[Collected data entries]
--- --- ---

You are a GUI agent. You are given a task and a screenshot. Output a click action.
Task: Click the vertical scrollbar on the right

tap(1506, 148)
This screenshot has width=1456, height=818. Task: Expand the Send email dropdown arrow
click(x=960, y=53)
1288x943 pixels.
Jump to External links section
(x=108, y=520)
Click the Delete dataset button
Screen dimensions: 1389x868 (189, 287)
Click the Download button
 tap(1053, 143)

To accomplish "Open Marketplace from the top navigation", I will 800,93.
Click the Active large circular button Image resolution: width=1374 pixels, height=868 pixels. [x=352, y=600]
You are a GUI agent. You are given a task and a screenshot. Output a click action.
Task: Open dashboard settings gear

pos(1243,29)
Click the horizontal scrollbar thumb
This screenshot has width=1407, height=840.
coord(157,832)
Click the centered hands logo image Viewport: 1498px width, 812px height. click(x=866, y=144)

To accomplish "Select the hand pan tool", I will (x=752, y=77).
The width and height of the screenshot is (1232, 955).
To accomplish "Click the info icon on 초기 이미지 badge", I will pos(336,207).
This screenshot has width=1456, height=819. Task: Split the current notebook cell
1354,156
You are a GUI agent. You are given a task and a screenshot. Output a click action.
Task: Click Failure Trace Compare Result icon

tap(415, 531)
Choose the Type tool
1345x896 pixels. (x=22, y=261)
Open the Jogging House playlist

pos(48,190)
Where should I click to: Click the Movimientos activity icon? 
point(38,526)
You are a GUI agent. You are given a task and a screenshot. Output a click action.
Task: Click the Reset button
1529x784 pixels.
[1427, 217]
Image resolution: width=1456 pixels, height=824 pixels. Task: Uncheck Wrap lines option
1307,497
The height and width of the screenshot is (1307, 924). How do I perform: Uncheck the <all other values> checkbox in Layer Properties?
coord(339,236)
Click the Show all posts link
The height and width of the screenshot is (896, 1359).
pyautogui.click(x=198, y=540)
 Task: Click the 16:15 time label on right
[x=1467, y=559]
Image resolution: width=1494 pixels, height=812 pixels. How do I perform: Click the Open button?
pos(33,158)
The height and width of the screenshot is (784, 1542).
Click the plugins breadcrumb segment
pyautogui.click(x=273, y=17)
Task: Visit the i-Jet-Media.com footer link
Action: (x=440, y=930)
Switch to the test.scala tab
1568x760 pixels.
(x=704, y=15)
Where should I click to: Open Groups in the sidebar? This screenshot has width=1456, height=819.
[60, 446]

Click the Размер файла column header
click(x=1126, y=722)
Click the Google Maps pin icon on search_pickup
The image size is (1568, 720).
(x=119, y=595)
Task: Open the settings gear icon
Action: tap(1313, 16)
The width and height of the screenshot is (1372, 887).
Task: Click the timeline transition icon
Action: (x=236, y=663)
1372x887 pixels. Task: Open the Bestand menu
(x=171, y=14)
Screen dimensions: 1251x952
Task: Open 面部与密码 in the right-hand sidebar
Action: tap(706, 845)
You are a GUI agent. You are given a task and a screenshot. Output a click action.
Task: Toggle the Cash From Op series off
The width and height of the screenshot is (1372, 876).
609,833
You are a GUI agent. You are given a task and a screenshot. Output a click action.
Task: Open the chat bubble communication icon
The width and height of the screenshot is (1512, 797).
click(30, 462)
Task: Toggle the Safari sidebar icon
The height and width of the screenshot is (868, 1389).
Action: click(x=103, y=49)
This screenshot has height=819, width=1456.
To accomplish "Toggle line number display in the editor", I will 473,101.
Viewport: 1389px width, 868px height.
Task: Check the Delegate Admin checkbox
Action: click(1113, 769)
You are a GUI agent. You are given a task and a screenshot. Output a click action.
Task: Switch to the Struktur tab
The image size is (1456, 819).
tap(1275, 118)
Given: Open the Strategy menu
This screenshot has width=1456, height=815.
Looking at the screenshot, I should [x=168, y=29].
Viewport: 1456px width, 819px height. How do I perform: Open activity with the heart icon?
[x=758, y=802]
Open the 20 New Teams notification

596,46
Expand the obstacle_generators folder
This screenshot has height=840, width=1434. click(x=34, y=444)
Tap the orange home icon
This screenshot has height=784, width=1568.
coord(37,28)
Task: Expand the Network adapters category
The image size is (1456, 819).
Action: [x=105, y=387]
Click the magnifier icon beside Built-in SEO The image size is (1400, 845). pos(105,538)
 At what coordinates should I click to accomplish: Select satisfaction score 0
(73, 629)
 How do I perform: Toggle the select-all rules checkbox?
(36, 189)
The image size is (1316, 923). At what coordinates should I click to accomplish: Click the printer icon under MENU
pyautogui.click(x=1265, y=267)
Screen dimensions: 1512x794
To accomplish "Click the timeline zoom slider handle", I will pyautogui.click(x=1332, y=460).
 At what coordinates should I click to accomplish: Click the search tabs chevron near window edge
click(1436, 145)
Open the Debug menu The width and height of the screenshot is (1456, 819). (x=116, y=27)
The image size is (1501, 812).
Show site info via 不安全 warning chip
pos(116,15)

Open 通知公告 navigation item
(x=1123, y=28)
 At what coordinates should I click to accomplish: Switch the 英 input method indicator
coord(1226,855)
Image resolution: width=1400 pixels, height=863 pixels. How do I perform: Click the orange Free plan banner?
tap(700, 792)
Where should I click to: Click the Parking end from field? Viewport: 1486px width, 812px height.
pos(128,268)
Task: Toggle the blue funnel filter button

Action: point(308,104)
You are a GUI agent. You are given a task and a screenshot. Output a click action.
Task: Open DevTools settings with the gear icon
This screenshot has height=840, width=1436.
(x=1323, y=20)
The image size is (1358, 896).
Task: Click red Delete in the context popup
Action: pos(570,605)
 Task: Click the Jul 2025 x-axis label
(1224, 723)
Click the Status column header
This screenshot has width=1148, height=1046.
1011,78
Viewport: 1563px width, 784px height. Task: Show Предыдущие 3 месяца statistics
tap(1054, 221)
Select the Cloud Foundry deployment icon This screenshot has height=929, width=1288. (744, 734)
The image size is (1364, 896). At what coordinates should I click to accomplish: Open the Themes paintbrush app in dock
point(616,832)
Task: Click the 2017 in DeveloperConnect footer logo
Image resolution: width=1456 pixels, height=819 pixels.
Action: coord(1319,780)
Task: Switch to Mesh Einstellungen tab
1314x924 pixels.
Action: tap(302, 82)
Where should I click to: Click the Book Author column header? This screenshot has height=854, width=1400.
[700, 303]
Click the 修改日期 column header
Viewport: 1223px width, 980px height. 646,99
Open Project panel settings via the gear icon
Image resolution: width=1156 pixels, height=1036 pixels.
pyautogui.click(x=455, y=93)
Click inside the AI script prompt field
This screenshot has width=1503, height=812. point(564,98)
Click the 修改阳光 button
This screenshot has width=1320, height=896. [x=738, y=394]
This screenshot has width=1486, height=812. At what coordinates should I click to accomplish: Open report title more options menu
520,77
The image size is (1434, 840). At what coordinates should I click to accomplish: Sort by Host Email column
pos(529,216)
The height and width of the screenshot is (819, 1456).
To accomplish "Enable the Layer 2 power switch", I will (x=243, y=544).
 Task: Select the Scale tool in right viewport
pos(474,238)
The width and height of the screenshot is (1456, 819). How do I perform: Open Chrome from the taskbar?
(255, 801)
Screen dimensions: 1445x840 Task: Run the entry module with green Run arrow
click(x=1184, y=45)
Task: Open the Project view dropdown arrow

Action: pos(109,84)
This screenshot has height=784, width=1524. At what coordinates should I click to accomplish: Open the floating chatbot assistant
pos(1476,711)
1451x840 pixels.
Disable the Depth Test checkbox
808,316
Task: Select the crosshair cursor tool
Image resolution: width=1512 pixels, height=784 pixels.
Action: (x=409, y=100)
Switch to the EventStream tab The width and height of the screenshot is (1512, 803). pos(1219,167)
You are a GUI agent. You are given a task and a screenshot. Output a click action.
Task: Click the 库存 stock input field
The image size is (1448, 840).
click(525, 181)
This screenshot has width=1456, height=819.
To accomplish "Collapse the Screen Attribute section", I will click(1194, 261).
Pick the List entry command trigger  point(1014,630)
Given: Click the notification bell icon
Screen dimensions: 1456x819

--- --- ---

Work instruction >> Look above for the line holding "Click the Active" and the line holding "Click the Google". Retype both, and every line between them, word for word and nothing else.

Exercise answer >>
Click the Active large circular button Image resolution: width=1374 pixels, height=868 pixels. [x=352, y=600]
You are a GUI agent. You are given a task and a screenshot. Output a click action.
Task: Open dashboard settings gear

pos(1243,29)
Click the horizontal scrollbar thumb
This screenshot has width=1407, height=840.
coord(157,832)
Click the centered hands logo image Viewport: 1498px width, 812px height. click(x=866, y=144)

To accomplish "Select the hand pan tool", I will (x=752, y=77).
The width and height of the screenshot is (1232, 955).
To accomplish "Click the info icon on 초기 이미지 badge", I will pos(336,207).
This screenshot has width=1456, height=819. Task: Split the current notebook cell
1354,156
You are a GUI agent. You are given a task and a screenshot. Output a click action.
Task: Click Failure Trace Compare Result icon

tap(415, 531)
Choose the Type tool
1345x896 pixels. (x=22, y=261)
Open the Jogging House playlist

pos(48,190)
Where should I click to: Click the Movimientos activity icon? 
point(38,526)
You are a GUI agent. You are given a task and a screenshot. Output a click action.
Task: Click the Reset button
1529x784 pixels.
[1427, 217]
Image resolution: width=1456 pixels, height=824 pixels. Task: Uncheck Wrap lines option
1307,497
The height and width of the screenshot is (1307, 924). How do I perform: Uncheck the <all other values> checkbox in Layer Properties?
coord(339,236)
Click the Show all posts link
The height and width of the screenshot is (896, 1359).
pyautogui.click(x=198, y=540)
 Task: Click the 16:15 time label on right
[x=1467, y=559]
Image resolution: width=1494 pixels, height=812 pixels. How do I perform: Click the Open button?
pos(33,158)
The height and width of the screenshot is (784, 1542).
Click the plugins breadcrumb segment
pyautogui.click(x=273, y=17)
Task: Visit the i-Jet-Media.com footer link
Action: (x=440, y=930)
Switch to the test.scala tab
1568x760 pixels.
(x=704, y=15)
Where should I click to: Open Groups in the sidebar? This screenshot has width=1456, height=819.
[60, 446]

Click the Размер файла column header
click(x=1126, y=722)
Click the Google Maps pin icon on search_pickup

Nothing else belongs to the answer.